═════ Lesetext

Kritik / Tanz & Performance

Kiosk mit breiter Angebotspalette

„Dancekiosk“, Hamburger Sprechwerk
Ira Demina

„-0,57° Celsius“ von und mit Ira Demina // Foto: Anja Beutler

„Verena, wann tanzen wir?“ So hieß eine der Produktionen, die auf dem Dancekiosk gezeigt wurden. Sie hätte als Motto des gesamten Festivals dienen können. Die Auffassungen von Tanz können sehr unterschiedlich sein. Das bewiesen die 16 Aufführungen – manchmal prallten die Vorstellungen wie in der oben erwähnten sogar innerhalb einer Arbeit aufeinander. Die Leiterin des Festivals, Angela Guerreiro, hatte in ihrem diesjährigen Kiosk somit für alle Geschmäcker etwas im Angebot: Performances, Tanztheater, Vorträge mit Tanzelementen und Arbeitsprojekte standen neben ausgereiften Choreographien.

Dieses Jahr lief das Festival, das Guerreiro zum sechsten Mal organisiert hat, über fast zwei Wochen – vom 13. bis 23. Juli. Das Interesse der Tänzer war groß: Nur rund ein Drittel der Produktionen, die sich beworben hatten, konnten im Hamburger Sprechwerk gezeigt werden.

Eine Arbeit, die begeisterte, war die von Ira Demina. In „-0,57° Celsius“ bewies sie großes Tanz- und Bühnentalent. Sie zeigt, was bei blutgefrierenden Temperaturen noch möglich ist und was passiert, wenn die Körperfunktionen allmählich aussetzen. Man sieht abgehackte Bewegungen, abtastendes Befühlen der Körperteile, mühsames Voranschieben der Beine, Röcheln, Husten, Einigeln und Tanzsequenzen, in deren Verlauf jede Muskelgruppe gesondert gesteuert wird. Wenn Demina zum Schluss mit einem Luftballon um den Hals auf die Bühne kommt, wirkt das wie ein Sinnbild für das Höhere, das sie am Leben erhalten hat, wenn auch seine „gewichtige” Wirkung nur eingebildet sein mochte.

Maike Mohr dagegen betrieb in „Faces of Maike Mohr“ Studien in eigener Sache. Sie untersuchte in ihrem spannenden und mitreißenden Beitrag die Wandlungsfähigkeit des Menschen am Beispiel Maike Mohr. In immer neuen Outfits erschien sie auf der Bühne und lieferte jeweils ein ganz anderes Bild von sich. Sie mutierte blitzschnell von einer MTV-Video-Tänzerin zu einer Breakdancerin in Kapuzenpulli oder zur barfüßigen, privaten Maike in Schlabberhemd und führte vor, wie sehr der erste Eindruck trügen kann.

══════════

■ **Aufgaben**
a) Zum wievielten Mal hat Angela Guerreiro laut der Kritik zum Dancekiosk das Festival organisiert?
b) Schreib aus der Kritik zum Dancekiosk den Abschnitt wortgetreu ab, der mit den Worten „Kritik / Tanz“ beginnt und nach den Worten „neben ausgereiften Choreographien.“ endet.

═════ Datensätze

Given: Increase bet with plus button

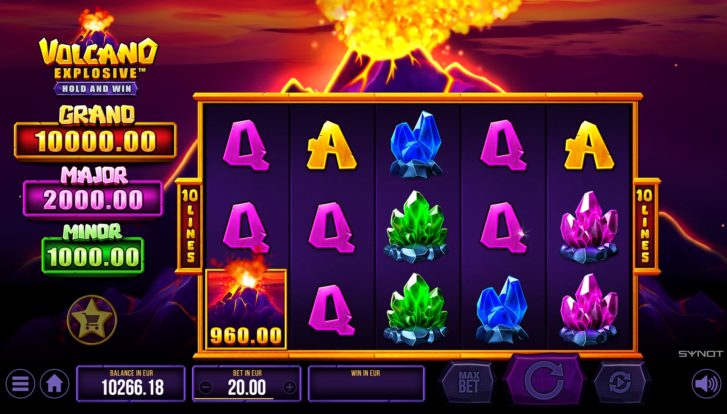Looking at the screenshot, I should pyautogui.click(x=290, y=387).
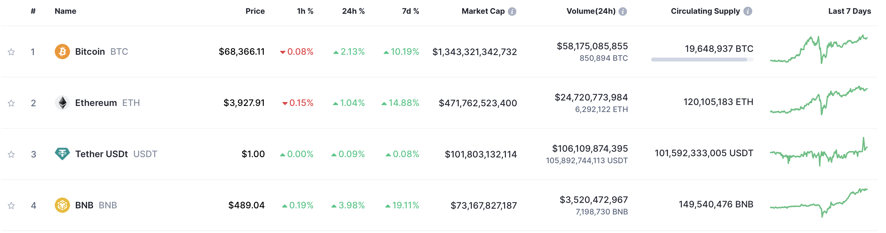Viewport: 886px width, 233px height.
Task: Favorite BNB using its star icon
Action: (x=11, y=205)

══════════
═════ Datensätze

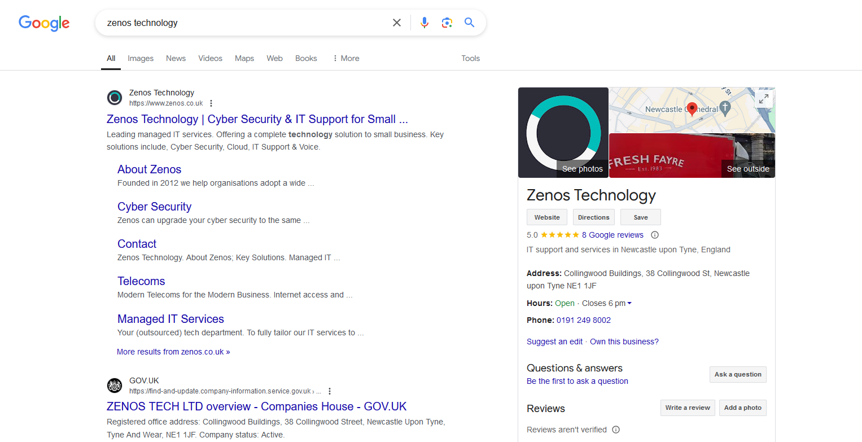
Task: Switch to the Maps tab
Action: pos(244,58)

══════════
═════ Datensätze

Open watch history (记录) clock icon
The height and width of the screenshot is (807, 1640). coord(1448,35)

══════════

■ **Lösungen**
a) Zum sechsten Mal.

b)
Kritik / Tanz & Performance

Kiosk mit breiter Angebotspalette

„Dancekiosk“, Hamburger Sprechwerk
Ira Demina

„-0,57° Celsius“ von und mit Ira Demina // Foto: Anja Beutler

„Verena, wann tanzen wir?“ So hieß eine der Produktionen, die auf dem Dancekiosk gezeigt wurden. Sie hätte als Motto des gesamten Festivals dienen können. Die Auffassungen von Tanz können sehr unterschiedlich sein. Das bewiesen die 16 Aufführungen – manchmal prallten die Vorstellungen wie in der oben erwähnten sogar innerhalb einer Arbeit aufeinander. Die Leiterin des Festivals, Angela Guerreiro, hatte in ihrem diesjährigen Kiosk somit für alle Geschmäcker etwas im Angebot: Performances, Tanztheater, Vorträge mit Tanzelementen und Arbeitsprojekte standen neben ausgereiften Choreographien.